Good morning!
Welcome back to Dear Baby. Today’s Q&A has a loose theme: Questions I’ve been asked a lot but have historically avoided choosing for this column. The first is about whether a person is doomed if they’re over 30 and want things they don’t yet have—very relatable but I tend to assume these people already know the answer to their question. The second is my thoughts on Barbie, which I’ve avoided sharing for months out of discourse fatigue. And the third is about what a day/week in my life looks like from a work perspective, which I always assume will be boring to people, but I’ve gotten it enough now that I may be wrong! As always, the first Q&A is free (sorry for paywalls two weeks in a row).
Also, Wednesday marks the podcast return of our boy, one Daniel Nelson, for our advice series Dear Danny. Thank you for the incredible questions as always! Don’t forget you can submit yours in writing here or leave us a voicemail at 802-404-BABY.
Doomed at 33
“I’m 33, a woman, and live in NYC. Just got out of a relationship. I want kids. Am I doomed?”

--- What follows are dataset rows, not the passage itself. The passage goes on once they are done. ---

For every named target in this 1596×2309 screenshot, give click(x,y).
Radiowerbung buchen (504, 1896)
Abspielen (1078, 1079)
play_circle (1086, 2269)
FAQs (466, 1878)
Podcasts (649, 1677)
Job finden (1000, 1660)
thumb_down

I’m going to give you all the standard answers to this question because you deserve them. But I also want to think about why we ask questions we already know the answers to, particularly as they pertain to “time,” and whether we have it. Because I know you know that you’re not doomed. You just feel doomed in this moment, which, while painful, is a different thing.
Some facts: You are the oldest you’ve ever been. You have less time to find a partner and have kids than you’ve ever had, and you’re “starting over” again post-breakup, which is why you’re feeling the squeeze. And yet! (You know what I’m going to say.) One day you’ll be 40, 50, 60, and you’ll still feel full of life, and you’ll look back at being 33 and realize just how young you were. This is how it works to age, and everyone’s constantly talking about how weird it feels, even though it’s exactly how older people always told us it was going to feel. The other day my nanny told me she was dreading turning 24, and nothing could have charmed me more. Imagine dreading turning 24!!! Someone out there probably read your question and felt the same amazement.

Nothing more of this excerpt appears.